DEFICIÊNCIA E PCD NA LITERATURA GEOGRÁFICA BRASILEIRA
DOI:
https://doi.org/10.31668/br2pas91Palavras-chave:
Geografia; Pessoa com Deficiência; Inclusão Social.Resumo
Nas últimas décadas, as pessoas com deficiência têm se tornado objeto de pesquisa para cientistas de distintas áreas. Esses estudos buscam evidenciar as situações críticas enfrentadas por esse grupo social, com destaque para os desafios relacionados à sua inclusão social. Neste trabalho, buscou-se analisar o conceito de pessoa com deficiência ao longo dos períodos históricos até a atualidade, enfatizando os movimentos de reivindicação de direitos, especialmente no âmbito da literatura geográfica. A pesquisa foi desenvolvida por meio de métodos qualitativos, com revisões bibliográficas e análises de legislações nacionais e internacionais. A análise histórica evidenciou que a compreensão sobre a deficiência evoluiu de uma visão assistencialista e médica para uma perspectiva social e de direitos humanos, especialmente após a Convenção da ONU de 2006. No campo da Geografia, observou-se um crescimento das pesquisas que tratam da relação entre território, acessibilidade, mobilidade e desigualdades vivenciadas pelas pessoas com deficiência.

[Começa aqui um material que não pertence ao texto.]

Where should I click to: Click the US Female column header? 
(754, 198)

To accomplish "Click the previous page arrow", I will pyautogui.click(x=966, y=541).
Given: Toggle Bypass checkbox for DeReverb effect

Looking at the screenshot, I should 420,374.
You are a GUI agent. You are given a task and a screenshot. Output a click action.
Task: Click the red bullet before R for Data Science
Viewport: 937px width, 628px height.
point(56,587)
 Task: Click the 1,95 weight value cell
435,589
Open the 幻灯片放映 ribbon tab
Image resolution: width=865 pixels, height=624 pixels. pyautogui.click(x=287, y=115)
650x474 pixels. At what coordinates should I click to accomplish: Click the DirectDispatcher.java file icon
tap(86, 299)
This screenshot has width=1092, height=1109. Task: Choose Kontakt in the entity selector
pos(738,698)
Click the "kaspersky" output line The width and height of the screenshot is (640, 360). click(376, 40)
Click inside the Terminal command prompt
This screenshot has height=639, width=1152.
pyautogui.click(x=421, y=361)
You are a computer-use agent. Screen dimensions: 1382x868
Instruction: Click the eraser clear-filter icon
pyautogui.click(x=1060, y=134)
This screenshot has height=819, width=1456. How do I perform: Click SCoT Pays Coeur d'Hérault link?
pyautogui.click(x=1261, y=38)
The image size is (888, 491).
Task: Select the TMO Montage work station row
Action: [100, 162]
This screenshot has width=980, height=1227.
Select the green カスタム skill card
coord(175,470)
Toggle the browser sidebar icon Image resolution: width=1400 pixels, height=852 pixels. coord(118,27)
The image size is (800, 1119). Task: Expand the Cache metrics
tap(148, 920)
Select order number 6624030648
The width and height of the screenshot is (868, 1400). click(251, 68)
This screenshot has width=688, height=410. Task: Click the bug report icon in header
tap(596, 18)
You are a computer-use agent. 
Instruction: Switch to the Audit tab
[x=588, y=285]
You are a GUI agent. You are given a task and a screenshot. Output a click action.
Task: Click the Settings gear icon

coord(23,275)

Esses estudos revelam que o espaço geográfico pode tanto incluir quanto excluir, dependendo das políticas e práticas adotadas. Conclui-se que a trajetória histórica das pessoas com deficiência no Brasil demonstra avanços importantes, mas também revela permanências de desigualdades estruturais que limitam sua plena cidadania. A literatura geográfica contribui de forma decisiva ao evidenciar como o espaço é produzido e apropriado de maneira desigual, reforçando a necessidade de políticas públicas que considerem a acessibilidade como elemento central do planejamento territorial.